[GIVEN RECORDS start]

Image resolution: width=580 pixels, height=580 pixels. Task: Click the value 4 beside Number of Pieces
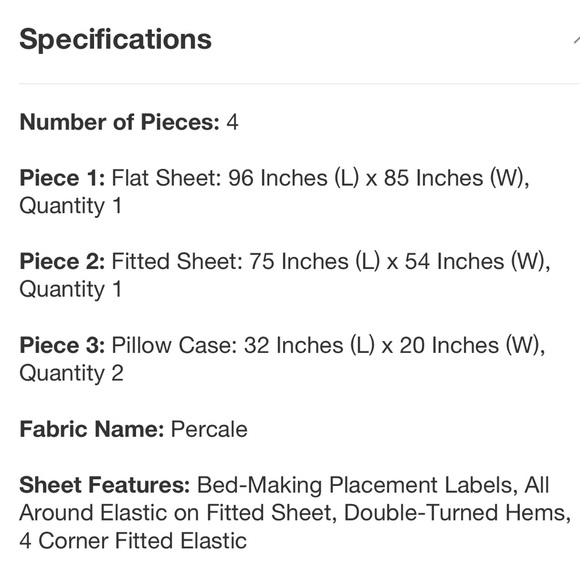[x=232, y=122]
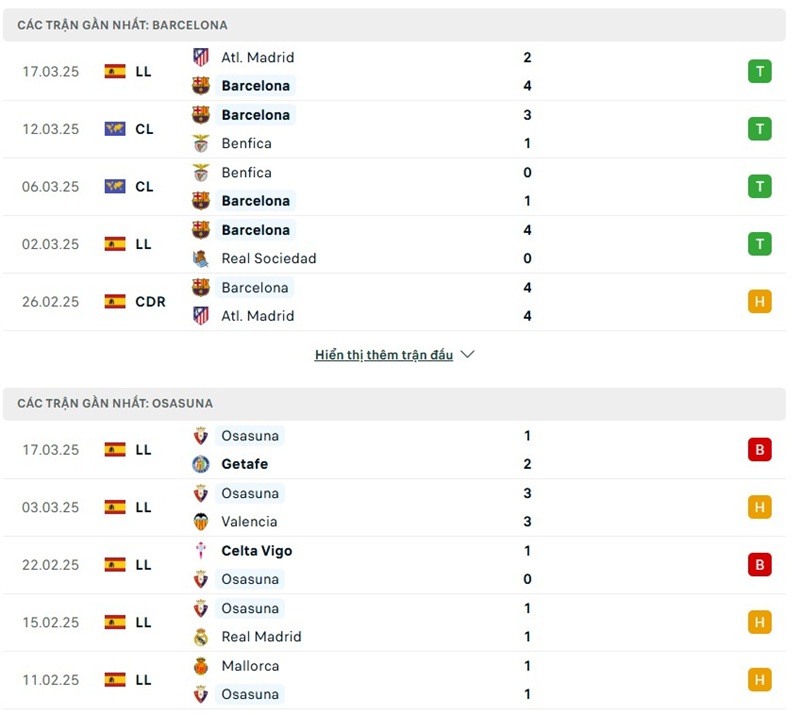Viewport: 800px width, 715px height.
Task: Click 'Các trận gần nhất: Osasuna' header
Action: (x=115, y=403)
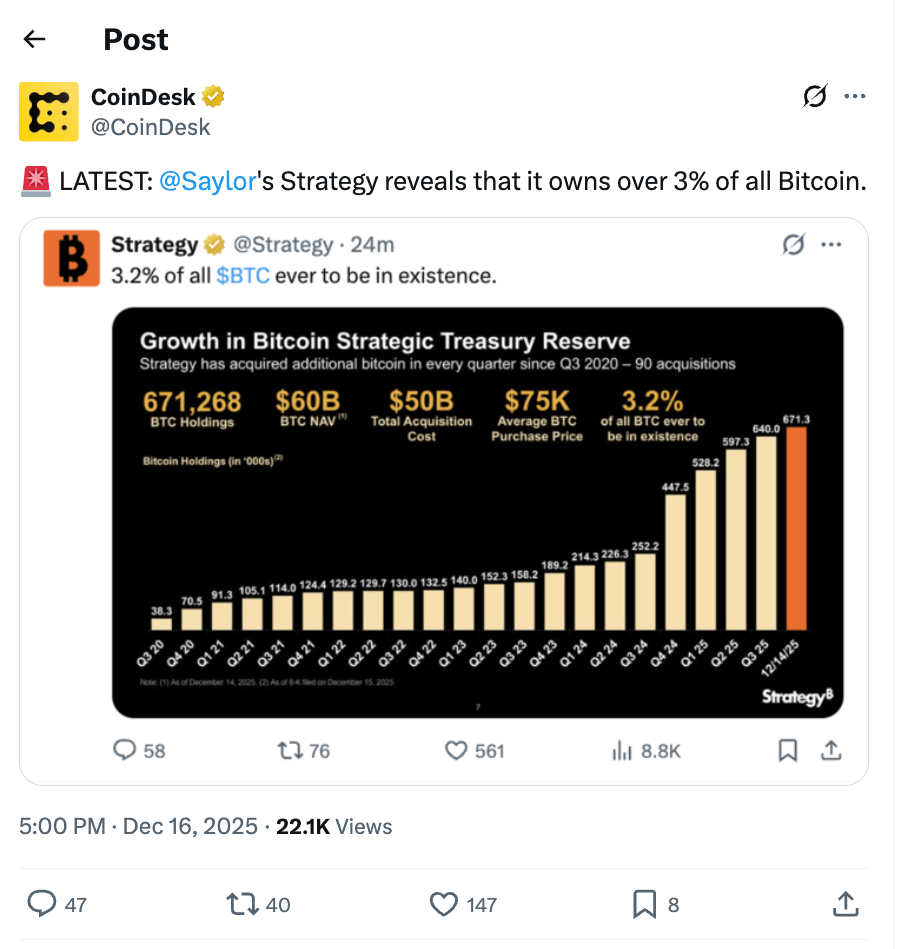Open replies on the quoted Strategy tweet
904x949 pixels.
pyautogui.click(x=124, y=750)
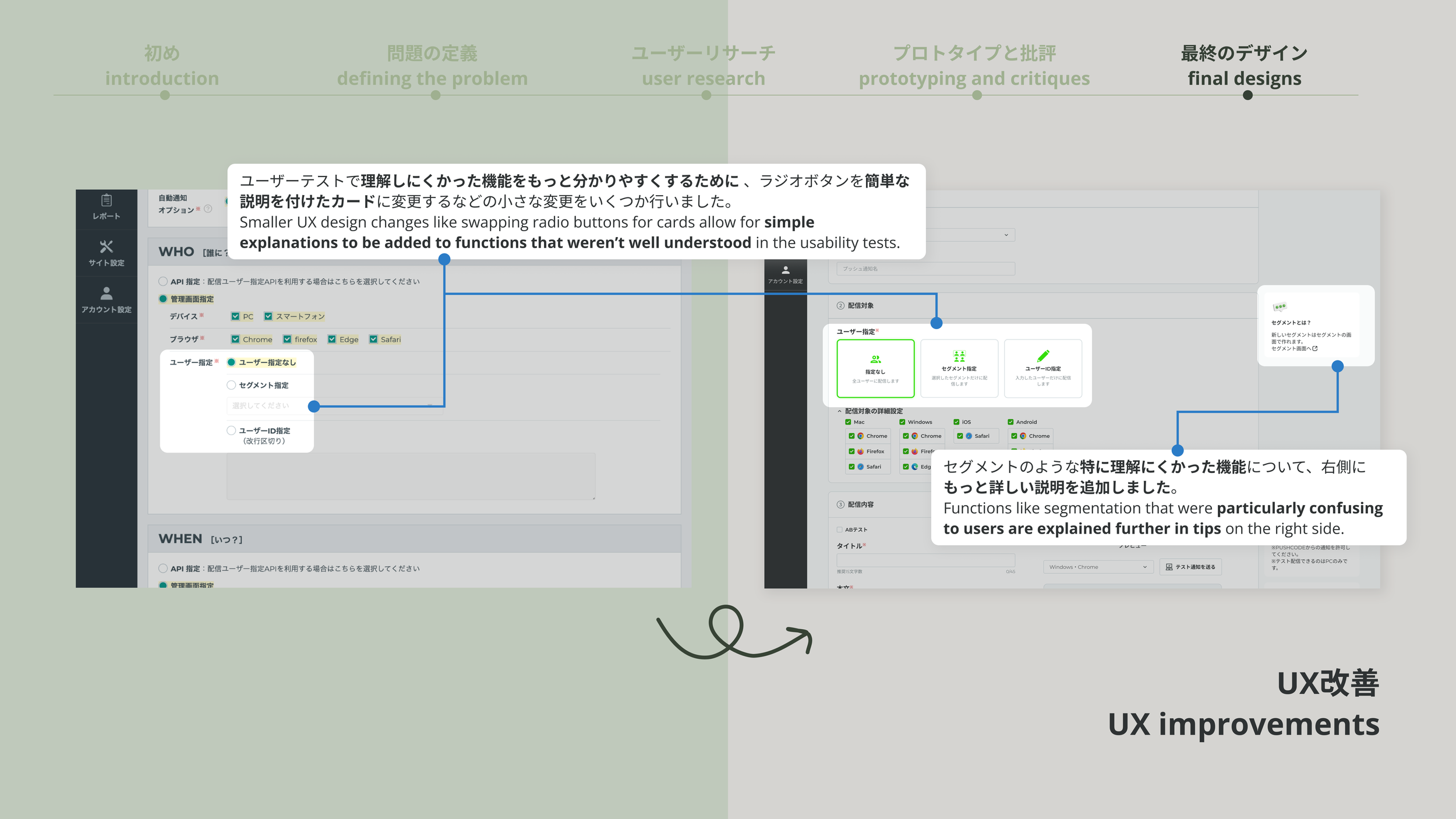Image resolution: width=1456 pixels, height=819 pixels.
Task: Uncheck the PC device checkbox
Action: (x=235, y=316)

[GIVEN RECORDS end]
[GIVEN RECORDS start]

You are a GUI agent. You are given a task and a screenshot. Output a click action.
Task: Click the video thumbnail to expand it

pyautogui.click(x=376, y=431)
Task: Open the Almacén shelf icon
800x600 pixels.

[GIVEN RECORDS end]

SHORT PROBLEM
Reproduce everything from "You are a GUI" down to "800x600 pixels.", swapping "thumbnail" for "preview" and leaving all else unchanged.

RESULT
You are a GUI agent. You are given a task and a screenshot. Output a click action.
Task: Click the video preview to expand it

pyautogui.click(x=376, y=431)
Task: Open the Almacén shelf icon
800x600 pixels.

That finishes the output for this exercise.